Task item:
Whatever appears in the records should be given again exactly, down to the last mark.

------

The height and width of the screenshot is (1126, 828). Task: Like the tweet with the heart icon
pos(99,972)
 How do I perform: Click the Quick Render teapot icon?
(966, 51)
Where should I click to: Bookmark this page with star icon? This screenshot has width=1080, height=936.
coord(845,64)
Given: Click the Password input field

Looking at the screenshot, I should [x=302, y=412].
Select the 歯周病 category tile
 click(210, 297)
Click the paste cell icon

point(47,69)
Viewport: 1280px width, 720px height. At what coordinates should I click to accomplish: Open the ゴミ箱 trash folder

------

Your response:
The height and width of the screenshot is (1126, 828). Task: Like the tweet with the heart icon
pos(99,972)
 How do I perform: Click the Quick Render teapot icon?
(966, 51)
Where should I click to: Bookmark this page with star icon? This screenshot has width=1080, height=936.
coord(845,64)
Given: Click the Password input field

Looking at the screenshot, I should [x=302, y=412].
Select the 歯周病 category tile
 click(210, 297)
Click the paste cell icon

point(47,69)
Viewport: 1280px width, 720px height. At what coordinates should I click to accomplish: Open the ゴミ箱 trash folder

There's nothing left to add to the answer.